=== Begin Enclosure ===
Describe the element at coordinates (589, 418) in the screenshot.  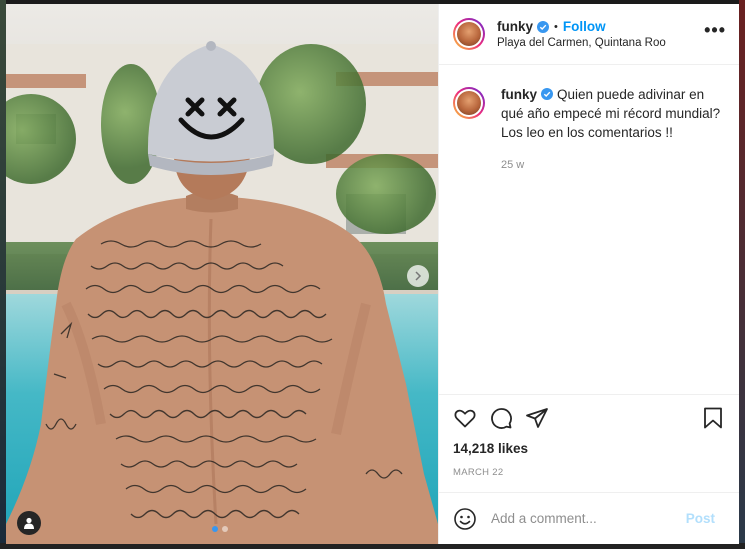
I see `action-bar` at that location.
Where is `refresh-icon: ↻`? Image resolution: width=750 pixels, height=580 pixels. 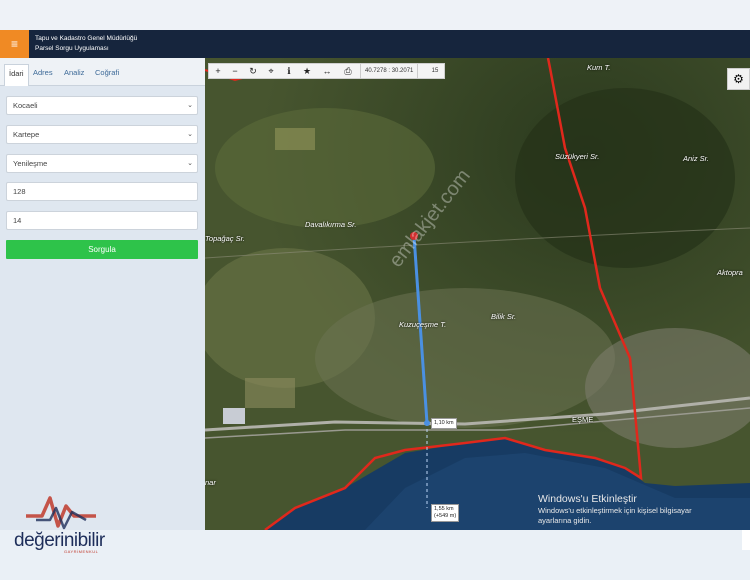
refresh-icon: ↻ is located at coordinates (253, 72).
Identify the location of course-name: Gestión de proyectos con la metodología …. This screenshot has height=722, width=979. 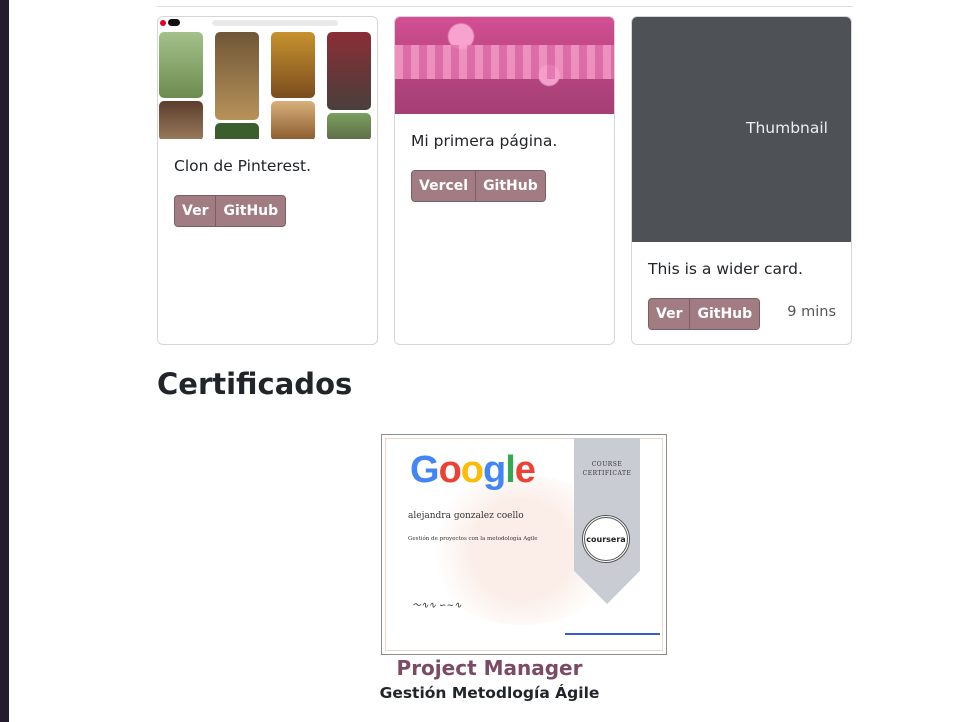
(473, 539).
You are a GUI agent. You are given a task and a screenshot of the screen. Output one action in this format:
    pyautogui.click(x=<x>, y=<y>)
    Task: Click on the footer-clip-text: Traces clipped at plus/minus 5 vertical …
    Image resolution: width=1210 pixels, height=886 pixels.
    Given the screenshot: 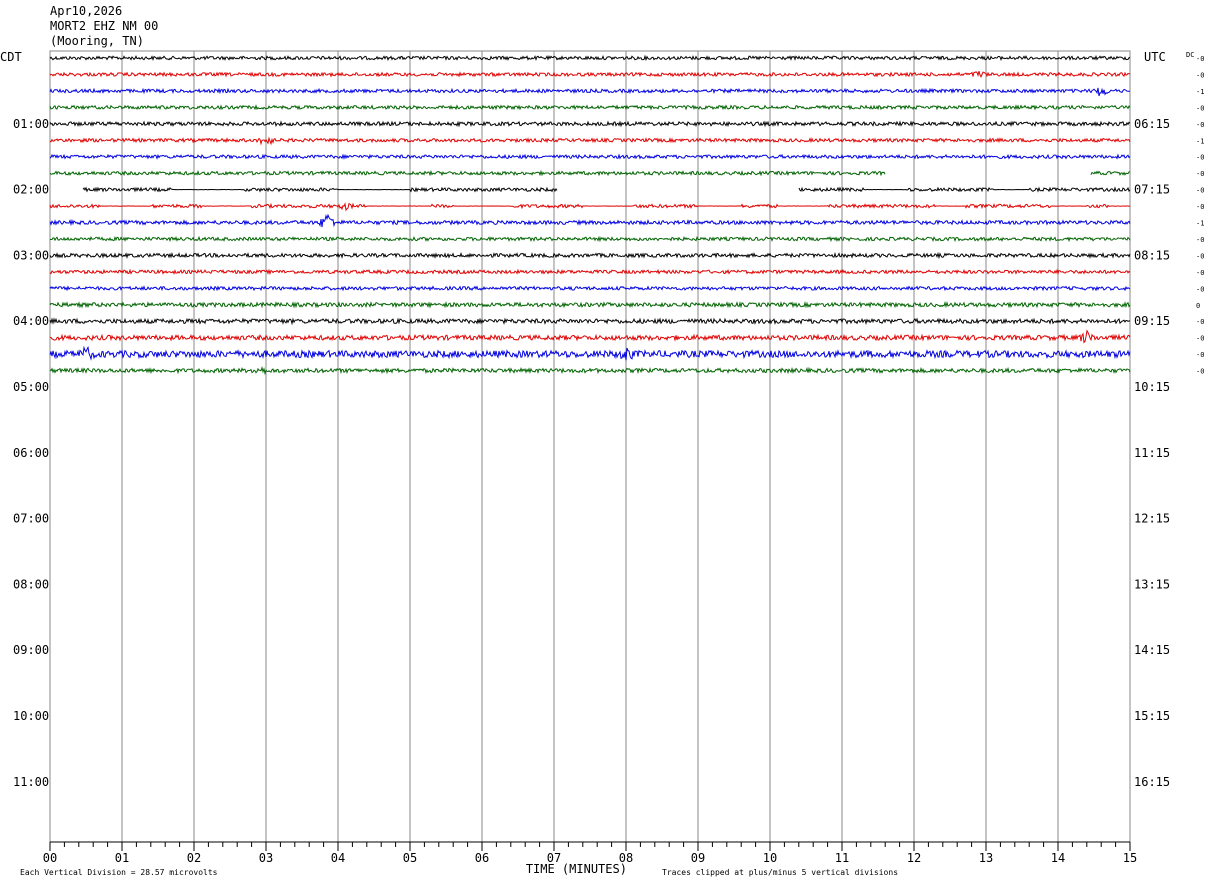 What is the action you would take?
    pyautogui.click(x=780, y=872)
=== End Enclosure ===
**TASK PROMPT**
Please give the records again from the start through the line containing "(473, 539).", substituting "image" for every "screenshot" and changing nothing else. Leave the pictures out.

**SOLUTION TO THE EXERCISE**
Describe the element at coordinates (589, 418) in the image.  
I see `action-bar` at that location.
Where is `refresh-icon: ↻`? Image resolution: width=750 pixels, height=580 pixels. 
refresh-icon: ↻ is located at coordinates (253, 72).
Identify the location of course-name: Gestión de proyectos con la metodología …. This image has height=722, width=979. 
(473, 539).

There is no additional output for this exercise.